Co-pyrolysis of algae with common plastics (PET, HDPE, LDPE, PVC, PP, and PS) has emerged as a promising thermochemical pathway for simultaneously valorizing renewable biomass and polymeric wastes. This review synthesizes recent advances in mechanistic interactions, kinetic behavior, and liquid-phase product evolution in algae–plastic systems. Across polymers, co-pyrolysis consistently lowers activation energy, enhances devolatilization, increases oil yields beyond theoretical predictions, and suppresses oxygenated and nitrogenated compounds compared with algae alone. Polyolefins act as hydrogen donors that promote deoxygenation and denitrogenation; PET enhances decarboxylation and increases aromatic hydrocarbons; PVC accelerates volatilization through early HCl release with efficient chlorine capture; and PS contributes aromatic fragments that dilute heteroatom-rich vapors. These synergistic pathways generate hydrocarbon-rich oils with fuel-range heating values (∼42–47 MJ/kg) and improved physicochemical properties after catalytic upgrading or hydrotreatment.

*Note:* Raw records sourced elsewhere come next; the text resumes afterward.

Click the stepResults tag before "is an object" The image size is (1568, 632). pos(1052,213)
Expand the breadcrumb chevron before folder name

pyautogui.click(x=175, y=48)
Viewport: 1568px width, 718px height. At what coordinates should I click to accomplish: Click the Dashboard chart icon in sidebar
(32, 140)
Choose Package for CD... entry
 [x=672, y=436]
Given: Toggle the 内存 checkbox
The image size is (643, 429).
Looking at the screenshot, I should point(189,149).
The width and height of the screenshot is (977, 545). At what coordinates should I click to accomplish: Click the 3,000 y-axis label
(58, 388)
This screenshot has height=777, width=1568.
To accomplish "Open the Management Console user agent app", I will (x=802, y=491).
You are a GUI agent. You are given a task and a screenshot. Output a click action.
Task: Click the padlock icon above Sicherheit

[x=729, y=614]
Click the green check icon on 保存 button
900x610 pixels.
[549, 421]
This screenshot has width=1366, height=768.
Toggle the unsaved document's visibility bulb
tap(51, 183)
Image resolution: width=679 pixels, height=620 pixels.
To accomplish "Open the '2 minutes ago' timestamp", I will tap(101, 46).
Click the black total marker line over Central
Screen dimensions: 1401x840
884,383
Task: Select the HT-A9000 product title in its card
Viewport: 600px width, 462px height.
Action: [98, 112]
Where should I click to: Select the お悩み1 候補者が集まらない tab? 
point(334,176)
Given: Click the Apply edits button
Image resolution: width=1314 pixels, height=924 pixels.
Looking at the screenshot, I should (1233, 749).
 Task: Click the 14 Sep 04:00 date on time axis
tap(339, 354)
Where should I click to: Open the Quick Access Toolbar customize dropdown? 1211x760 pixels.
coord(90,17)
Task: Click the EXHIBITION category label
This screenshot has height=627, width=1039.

Key operational variables—including blending ratio, temperature, heating rate, reactor design, and catalyst formulation—strongly influence oil composition and fuel applicability. By integrating mechanistic insights with process-level outcomes, this review clarifies the potential of algae–plastic co-pyrolysis as a viable route for producing energy-dense liquids within circular waste-to-fuel strategies.